However, war has always used psychological ‘force’  (and ‘space’ or ‘time’) – such as bluff, deception and intimidation for fear and shock – as much as physical force in combat from its very origin in prehistoric or primal warfare (to the extent we can infer it from observations of more contemporary tribal warfare) or even animal intra-species conflict.

After all, it’s best to reduce your enemy’s fighting power by reducing their cohesion, discipline, morale, resilience or resistance (or alternatively increase your own) – and better yet to avoid as much fighting (or as many casualties) as possible by causing them to break altogether into desertion, flight, retreat, rout or surrender (or alternatively mobilize your own forces against such things). In short, defeating the will of your enemy.

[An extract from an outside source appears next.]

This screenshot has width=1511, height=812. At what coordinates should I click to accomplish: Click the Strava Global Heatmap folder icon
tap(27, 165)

There’s Hannibal or the Mongols using deception or subtertuge to give the impression of forces as present or to inflate the apparent size of their forces. There’s the Mongols – quite the practitioners of psychological warfare – using the carrot of leniency and the stick of annihilation to encourage surrender. There’s the use of sirens on German Stuka aircraft in WW2 for their psychological effect (as well as other uses).

Of course, it’s not always about ‘negative’ impact, reducing or breaking your enemy. It can also be about ‘positive impact’, such as enlisting them to you – although that tends to involve the more usual usage of psychological warfare against their civilian populations or political states apart from or adjacent to the use of military force.

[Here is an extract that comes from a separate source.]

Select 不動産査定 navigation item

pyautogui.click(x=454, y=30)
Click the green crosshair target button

“Psychological warfare involves the planned use of propaganda, fear, and manipulation to influence the emotions, attitudes, and behavior of an opposition group, without relying on physical force. Its primary goal is to break an enemy’s will to fight, undermine morale, and cause confusion.”

Tactics of psychological warfare – particularly in the usual sense of not involving military force – include propaganda, disinformation or deception, demoralization and intimidation.

“The term is used to denote any action which is practiced mainly by psychological methods with the aim of evoking a planned psychological reaction in other people” – “various techniques aimed at influencing a target audience’s value system, belief system, emotions, motives, reasoning, or behavior.”

 

RATING:

S-TIER (GOD TIER)

Top Tens – History: Top 10 Wars (Special Mention: Revised) (2) Crusades

 

Richard the Lionheart on his way to Jerusalem by James William Glass, 1850 (public domain image)

 

(2) CRUSADES

 

The Crusades – giving religious warfare a bad name for a millennium!

But seriously, the Crusades had everything – not surprisingly, as they took place at the crossroads (heh) of history, three continents and three major world faiths (with almost every variant of sect and some other faiths thrown in).

There’s the Crusades themselves, from which there are a number to choose. Eight or nine of them, counting the more formal crusades identified as such in the Middle East (by subsequent historians), but not counting all the pseudo-crusades or quasi-crusades in the Middle East and elsewhere, as well as weird and generally disastrous spinoffs such as the People’s Crusade or the Children’s Crusade. If you throw in things like the Reconquista of the Iberian peninsula, Northern Crusades, crusades against heretics like the Albigensian or Cathar Crusade – “kill them all and let God sort them out” – and the crusading rhetoric of the Ottoman Wars, then you could easily compile a Top 10 Crusades.

There’s the wider theme of religious warfare, beyond the crusades to other wars, exemplified by wars fought by, between or within monotheistic religions, such as the wars fought as part of the Protestant Reformation. That theme arguably also extends to wars of modern political ideology or moral causes, including religious or ideological terrorism. It’s not without reason Eisenhower called his memoirs of the Second World War “Crusade in Europe”.

And there’s the metaphorical use of crusade – as well as analogous forms of crusading movements – for ideological, moral or social movements, and the paradigm of crusading as a metaphor for military or political campaigns fought for a belief or ideal.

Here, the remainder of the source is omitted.